Pierre singled out Ullens’ generosity as certainly one of her most significant qualities. As a cancer survivor, Ullens understood how fashion and sweetness may very well be used to assist patients rebuild their confidence.
“She would have climbed mountains to enable you. She was certainly one of the primary women to create a foundation to assist women undergo cancer treatments. She put together a team to supply wigs, makeup and other services for cancer patients, who unfortunately didn’t have the budgets for that to regain their confidence,” Pierre said, adding there are YouTube videos showing their “simply extraordinary” reactions.

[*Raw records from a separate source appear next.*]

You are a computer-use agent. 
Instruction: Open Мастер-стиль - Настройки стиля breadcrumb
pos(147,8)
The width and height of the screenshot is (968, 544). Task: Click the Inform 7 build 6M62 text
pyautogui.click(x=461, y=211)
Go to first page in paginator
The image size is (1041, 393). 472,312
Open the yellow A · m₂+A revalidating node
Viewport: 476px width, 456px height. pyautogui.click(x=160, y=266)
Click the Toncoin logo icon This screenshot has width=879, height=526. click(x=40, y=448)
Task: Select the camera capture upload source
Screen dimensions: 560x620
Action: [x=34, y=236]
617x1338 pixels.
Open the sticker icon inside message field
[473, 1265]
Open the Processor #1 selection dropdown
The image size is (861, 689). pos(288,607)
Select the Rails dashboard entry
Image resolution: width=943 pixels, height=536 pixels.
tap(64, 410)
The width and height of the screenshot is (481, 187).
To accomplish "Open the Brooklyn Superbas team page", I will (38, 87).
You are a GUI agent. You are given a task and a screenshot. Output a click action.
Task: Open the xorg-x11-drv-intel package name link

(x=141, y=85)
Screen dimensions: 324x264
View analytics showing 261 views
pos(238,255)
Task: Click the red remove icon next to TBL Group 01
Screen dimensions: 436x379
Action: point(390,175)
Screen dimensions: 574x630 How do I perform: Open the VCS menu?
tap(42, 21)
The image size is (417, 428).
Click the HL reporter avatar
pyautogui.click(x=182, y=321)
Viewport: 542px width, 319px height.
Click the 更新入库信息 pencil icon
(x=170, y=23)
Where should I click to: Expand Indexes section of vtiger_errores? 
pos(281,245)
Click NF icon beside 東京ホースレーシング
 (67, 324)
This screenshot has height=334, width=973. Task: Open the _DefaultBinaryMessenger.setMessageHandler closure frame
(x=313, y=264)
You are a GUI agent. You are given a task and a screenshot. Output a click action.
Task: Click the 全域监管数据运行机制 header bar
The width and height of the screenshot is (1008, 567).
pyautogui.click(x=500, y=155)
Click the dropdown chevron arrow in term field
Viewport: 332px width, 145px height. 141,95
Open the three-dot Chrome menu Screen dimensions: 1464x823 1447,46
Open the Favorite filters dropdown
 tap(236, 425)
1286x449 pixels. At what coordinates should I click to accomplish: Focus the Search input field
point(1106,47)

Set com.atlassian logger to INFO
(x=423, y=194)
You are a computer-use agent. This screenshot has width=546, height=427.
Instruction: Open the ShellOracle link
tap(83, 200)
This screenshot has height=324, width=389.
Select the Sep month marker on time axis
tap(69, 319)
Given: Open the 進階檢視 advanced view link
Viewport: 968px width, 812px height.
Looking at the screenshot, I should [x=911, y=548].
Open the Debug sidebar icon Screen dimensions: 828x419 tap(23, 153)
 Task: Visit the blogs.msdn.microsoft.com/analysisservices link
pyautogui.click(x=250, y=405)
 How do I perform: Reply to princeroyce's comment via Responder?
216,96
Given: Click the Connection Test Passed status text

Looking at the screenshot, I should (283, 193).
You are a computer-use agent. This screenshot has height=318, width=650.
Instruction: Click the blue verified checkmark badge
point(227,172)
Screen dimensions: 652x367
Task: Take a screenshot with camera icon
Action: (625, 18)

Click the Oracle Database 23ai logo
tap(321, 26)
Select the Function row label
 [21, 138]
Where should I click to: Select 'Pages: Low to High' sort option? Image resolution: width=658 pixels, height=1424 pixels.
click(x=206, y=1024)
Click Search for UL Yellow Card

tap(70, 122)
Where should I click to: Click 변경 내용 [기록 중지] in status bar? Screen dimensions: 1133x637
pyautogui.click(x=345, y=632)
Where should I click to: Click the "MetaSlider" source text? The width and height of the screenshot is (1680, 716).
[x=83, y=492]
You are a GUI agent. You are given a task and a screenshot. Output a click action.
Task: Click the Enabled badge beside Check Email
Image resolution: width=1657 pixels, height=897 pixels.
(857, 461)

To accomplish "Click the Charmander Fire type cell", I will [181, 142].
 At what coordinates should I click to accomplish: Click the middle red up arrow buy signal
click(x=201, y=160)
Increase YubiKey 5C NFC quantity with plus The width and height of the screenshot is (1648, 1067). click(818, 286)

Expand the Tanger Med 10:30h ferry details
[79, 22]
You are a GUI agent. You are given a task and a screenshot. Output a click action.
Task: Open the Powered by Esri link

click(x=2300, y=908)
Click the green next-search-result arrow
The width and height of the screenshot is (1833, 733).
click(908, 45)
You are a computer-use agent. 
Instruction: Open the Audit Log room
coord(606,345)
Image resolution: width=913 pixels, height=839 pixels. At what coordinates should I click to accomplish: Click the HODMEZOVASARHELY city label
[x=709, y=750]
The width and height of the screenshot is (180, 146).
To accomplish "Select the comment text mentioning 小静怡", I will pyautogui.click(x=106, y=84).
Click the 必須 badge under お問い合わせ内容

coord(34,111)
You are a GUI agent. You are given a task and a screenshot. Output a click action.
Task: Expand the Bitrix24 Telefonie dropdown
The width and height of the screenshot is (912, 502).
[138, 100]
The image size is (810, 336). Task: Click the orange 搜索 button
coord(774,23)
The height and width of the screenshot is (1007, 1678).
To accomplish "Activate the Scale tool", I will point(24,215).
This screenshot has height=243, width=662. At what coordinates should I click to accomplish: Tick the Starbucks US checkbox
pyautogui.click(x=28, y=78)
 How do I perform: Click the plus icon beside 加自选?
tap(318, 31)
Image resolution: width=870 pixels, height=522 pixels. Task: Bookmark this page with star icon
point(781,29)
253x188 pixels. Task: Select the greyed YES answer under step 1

While visiting his family in France over the Christmas holidays in 2016, Pierre was urgently asked to fulfill with a mutual friend of Ullens’ and Trump’s in Brussels, for what turned out to be a pre-interview for the stylist post for the long run FLOTUS. “They desired to make sure that I used to be reliable and was fit for that sort of work. I passed the test,” he said.
Venezuelan entrepreneur, philanthropist and investor Carmen Busquets also paid tribute to Ullens.
“Myriam’s generosity, passion and integrity shone through every thing she did, from her philanthropic work to the standard of the product she created for her own brand and the sincerity of her friendship,” she said.
“She had a profound understanding of what needed to be done so as to create a greater world for us all to live in and truly walked her talk. There aren’t many individuals in the style and art world who’re prepared to place the work in and get their hands dirty in the case of philanthropy, like Myriam did. She was an example to many and it saddens me she has left us too soon.”